Memory system

Three memory tiers, five storage layers. Strict role separation is what prevents a long-running agentic system from collapsing under its own weight.

Why three tiers

An agent with only one memory — its context window — cannot hold a conversation beyond a few hours. An agent with a single external memory (a vector store, for example) cannot distinguish what just happened from what we discussed last week.

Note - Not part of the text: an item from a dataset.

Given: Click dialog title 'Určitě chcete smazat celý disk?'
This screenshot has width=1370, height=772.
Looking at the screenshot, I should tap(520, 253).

Nika OS posits three tiers for this reason:

Working memory — the context window of the current instance. Bounded (~200 kB of tokens). Automatically compacted at 61 % fill.
Episodic memory — the operational history: sessions, jobs, tournaments, decisions, pod events. Stored in Qdrant + JSONL.
Semantic memory — general knowledge: ingested documents, patterns, code snippets, articles, answers to questions. Stored in Qdrant (nika_vault).

The five storage layers

Layer	Store	Content	Good for	Bad for
Semantic	Qdrant	Summaries, decisions, docs, patterns, preferences	Semantic recall, similarity	Exact state, locks, ownership
Workflow	`hierarchy.py` + YAML	Entity status, parent/child, deadlines, assignment	Execution source of truth	Semantic search
IPC	Redis Streams + Hashes	Entity feed, working memory, signaling, contracts	Real-time inter-pod comms	Long-term history
Transactional	Redis	Semaphore, heartbeat, metrics, TTL	Real-time state, concurrency	Long-term history
Comms	JSONL bus	Inter-agent messages, review requests, dispatches	Audit trail, coordination	Complex search

The golden rule: semantic RAG is never the source of truth for execution state. Qdrant recalls what has been. The YAML hierarchy says what is now. Redis IPC carries what is happening at time T.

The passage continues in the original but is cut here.